Material:
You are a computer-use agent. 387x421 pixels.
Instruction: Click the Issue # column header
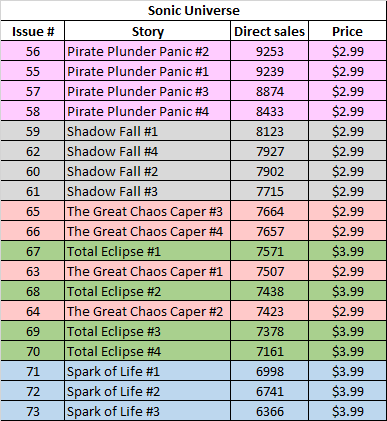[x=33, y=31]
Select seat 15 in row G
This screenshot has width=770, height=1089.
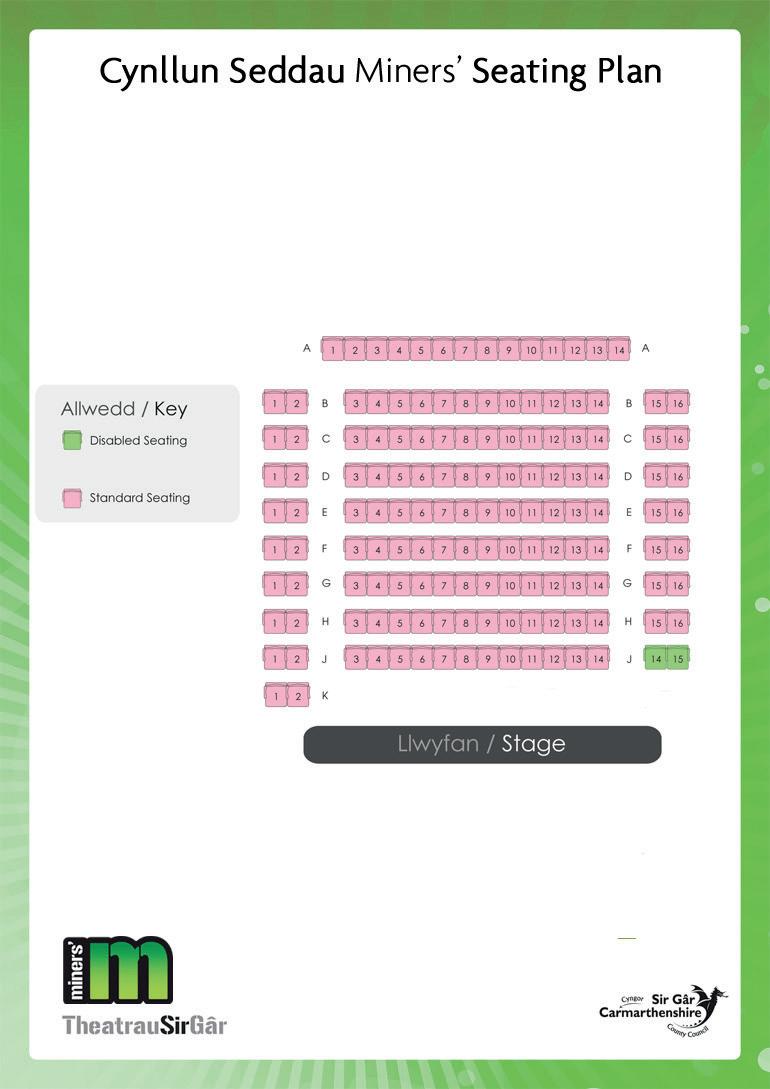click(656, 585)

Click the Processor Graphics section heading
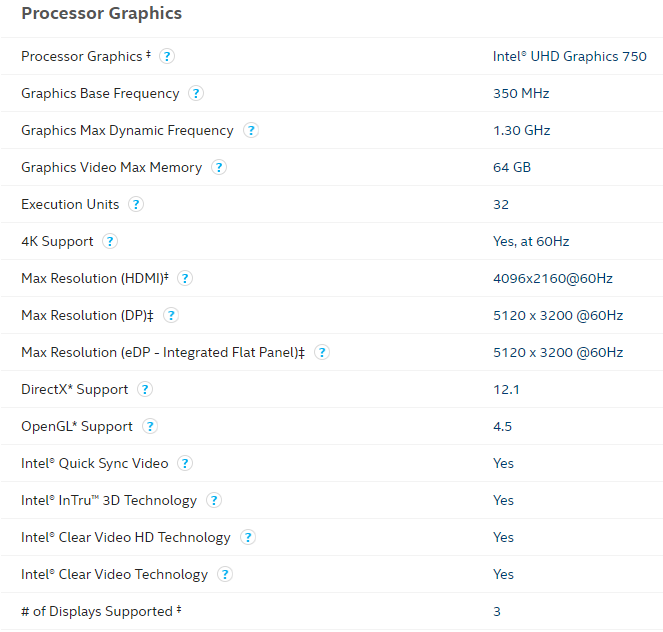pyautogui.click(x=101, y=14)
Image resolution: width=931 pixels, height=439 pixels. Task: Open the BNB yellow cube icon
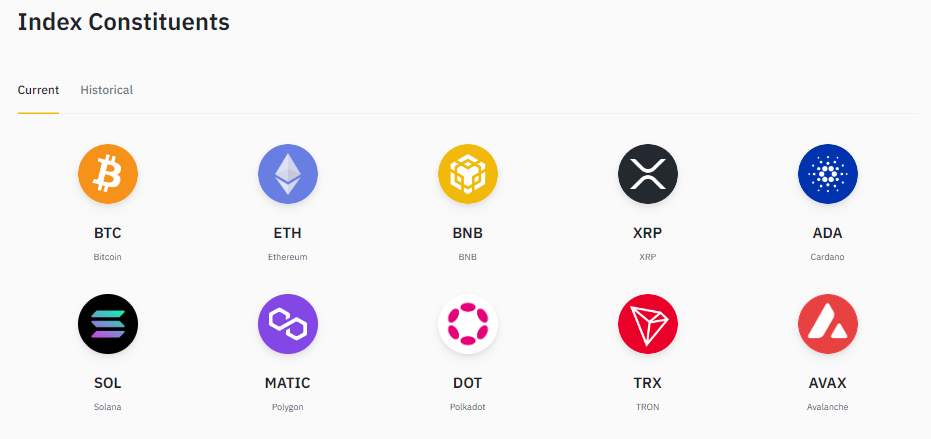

...

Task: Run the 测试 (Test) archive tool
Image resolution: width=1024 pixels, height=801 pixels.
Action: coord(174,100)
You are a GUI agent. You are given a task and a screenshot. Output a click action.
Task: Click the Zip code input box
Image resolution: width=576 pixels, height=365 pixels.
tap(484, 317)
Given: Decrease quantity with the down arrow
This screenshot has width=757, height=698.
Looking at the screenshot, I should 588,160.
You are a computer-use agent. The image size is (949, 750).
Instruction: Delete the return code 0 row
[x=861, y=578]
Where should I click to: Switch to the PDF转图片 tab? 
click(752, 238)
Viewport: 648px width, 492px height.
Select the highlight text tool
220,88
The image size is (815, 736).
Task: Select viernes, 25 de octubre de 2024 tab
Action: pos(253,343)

...

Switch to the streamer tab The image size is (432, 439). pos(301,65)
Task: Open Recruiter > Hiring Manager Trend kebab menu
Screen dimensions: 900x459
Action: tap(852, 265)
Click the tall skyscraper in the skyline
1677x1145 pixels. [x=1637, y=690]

Work required:
Please write out the lines from the line with "You are a computer-use agent. 387x421 pixels." up to and including the line with "Image resolution: width=931", leaving the pictures out of your answer.

Exercise result:
You are a computer-use agent. 387x421 pixels.
Instruction: Click the Issue # column header
[x=33, y=31]
Select seat 15 in row G
This screenshot has width=770, height=1089.
click(656, 585)

Click the Processor Graphics section heading
pyautogui.click(x=101, y=14)
Image resolution: width=931 pixels, height=439 pixels. Task: Open the BNB yellow cube icon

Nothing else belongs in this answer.